Так что все идет нормально. Ну кто придет спасать императора, если Пален приказал всем войскам петербургского гарнизона оставаться на местах при любых обстоятельствах? Генерал-губернатор командует гарнизоном. Многие офицеры и сами заговорщики, часть командования “закроется” приказом, чтобы не участвовать ни на чьей стороне. А есть те, кто сейчас воюет, хотя гвардейские части почти что и не задействовали в военных действиях.
Во дворе Зимнего дворца творилась сущая вакханалия. Солдаты пили, офицеры пили, вокруг кричали “Виват”, вообще не понять по какой причине. Император жив, он может слышать, что твориться, несмотря на то, что возле его окон спокойно. Никакой организованности. Все должно было быть тихо, но так сложилось, не отступать же, уже невозможно без урона чести показать спину.
– Быстрее! – потребовал Беннигсен.
– Господа, мне нужно отлучиться, – неуверенно сказал немного протрезвевший на морозе вице-канцлер Панин.
– Господин вице-канцлер, поспешите все же с нами, чтобы уже завтра стать канцлером, – зло прошипел Беннигсен.
Леонтий Леонтьевич хотел сказать намного жестче, но статус Панина был слишком высок. Это сейчас многое позволительно и заговорщики показали свой истинный характер, поправ нормы морали. Но завтра наступит отрезвление и обиды могут вспомниться.
– Мы опаздываем. Если к Павлу зайдут офицеры… – Беннигсен хотел сказать, что они не решаться убить императора, но промолчал.
Даже сейчас такие слова не стоит говорить, по крайней мере, столь часто. Когда заговорщики шли по Английской набережной, криков было много, бунтовщики не стеснялись, храбрились, подбадривали друг друга. Но тут уже дворец и даже Беннигсен ощущал некий трепет.
Заговорщики подымались по центральной лестнице, на первом этаже дворца уже были офицеры-гвардейцы-заговорщики. Несмотря на то, что на караул заступил Семеновский полк, подчиненный наследнику, можно было увидеть и праздношатающимся офицерами из других подразделений.
“Что-то тут не так!” – подумал Беннигсен, но быстро прогнал эту мысль прочь.
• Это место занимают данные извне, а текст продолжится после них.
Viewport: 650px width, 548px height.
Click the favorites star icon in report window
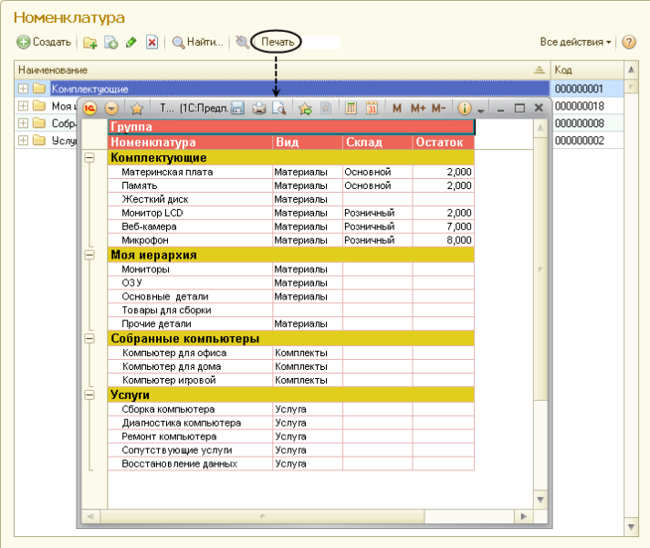tap(137, 108)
Генерала смутило то, что вокруг было необычно много лакеев и разных слуг. Они подавали офицерам вино, везде, где только можно, на всех столах, стояли подносы с закусками, будто не заговор осуществляется, а нелепый светский раут с общением и весельем. Дам только не хватает. И эту идею опасно подавать в массы, офицеры на подпитье, так что могут и пригласить женщин, явно не своих жен. Все же устраивать из Зимнего дворца бордель, пусть и элитный, не стоило.
– Господа! – выкрикнул, неожиданно появившийся, Пален.
– А мы уже думали, что вы… – начал было Николай Зубов говорить, но сам осекся.
То, что хотел бы сказать Николай Александрович, могло рассорить его с Паленым, но сейчас не время для ссор между своими. И даже не время для того, чтобы размышлять: кто свой, а кто не очень. Так что обвинения с самоустранении генерала-губернатора не последовало.
– Он у себя. Я никого не пускал в эту часть дворца, но знаю, что император спать изволил, – сказал Пален, а после указал рукой. – Туда, господа! Очистите Россию от скверны! Но сперва…
Пален подал знак лакею и тот поднес ящик с шампанским.
– За нашу волю и честь господа! – провозгласил Пален.
Заговорщики выпили шампанского, а после пошли по анфиладе, к спальне императора. Вход в правое крыло дворца охранялся уже людьми Палена, но никого туда не пускали. То, что должно быть сделано, нельзя доверять ни солдатам, ни кому иному, кроме дворян, причем знатных.